Aber wisse, bzw lerne, fuehle dich niemals sicher, denn gerade dann passierts! Und tatsaechlich schloss sich der Passkontrolle eine Frau ebenfalls unseres Alters, sowie ebenfalls ohne Ueberschneidungen im Wortschatz, an. Nachdem wir uns eine ganze Weile konsequent nichtverstanden, ueberreichte sie uns einen Zettel auf dem auf deutsch geschriebn stand, dass wir nur einreisen duerften, wenn wir jeweils 5000 Euro Versicherung zahlen. Was tun, wo keine Moeglichkeit der Verstaendigung?
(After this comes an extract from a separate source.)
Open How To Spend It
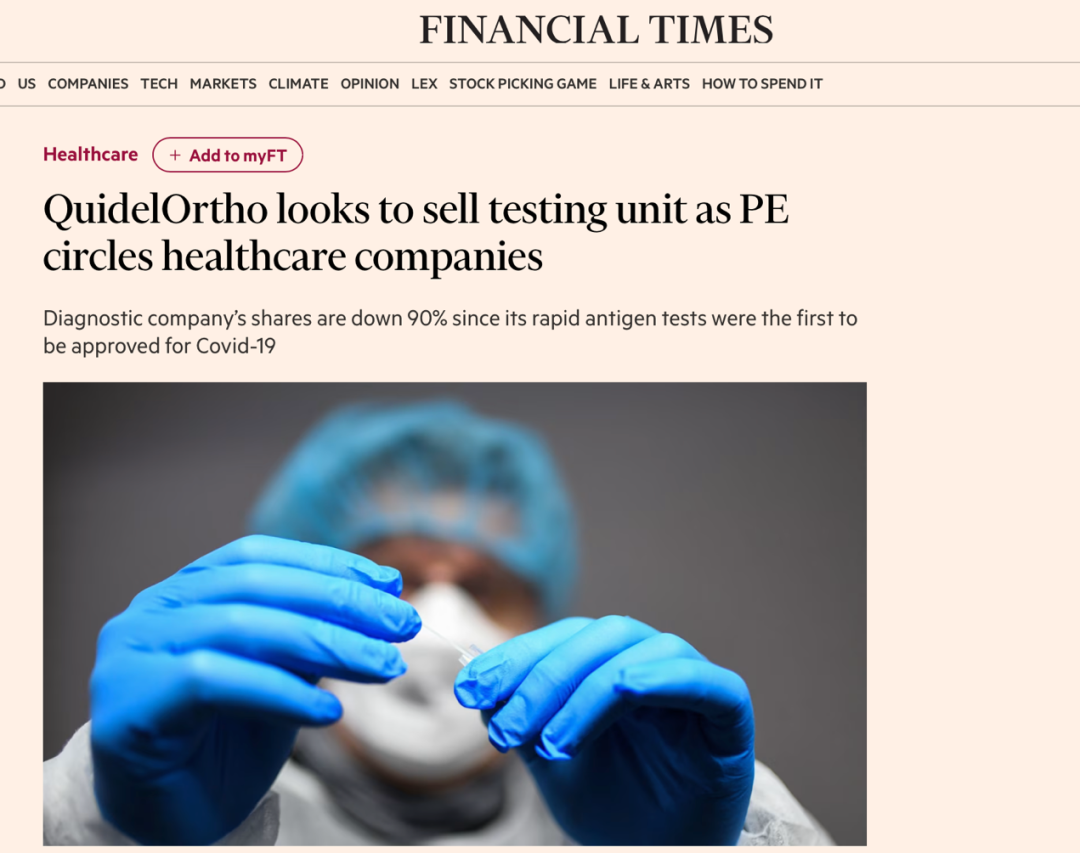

Auf einen Retter hoffen. Unser war acht Jahre alt und konnte nicht nur deutsch, sondern eben auch russisch sprechen. Zunaechst hat also Rosa fuer uns gedolmetscht, spaeter ihre Mutter und letztlich konnten wir klaeren, dass wir auch ohne Geld zu zahlen, unsere Reise fortsetzen konnten.

Und so erreichten wir am Vormittag des naechsten Tages Minsk mit der Erkenntnis, vieles nicht zu wissen. Einerseits macht das unsicher, andererseits laesst es alle Moeglichkiten offen...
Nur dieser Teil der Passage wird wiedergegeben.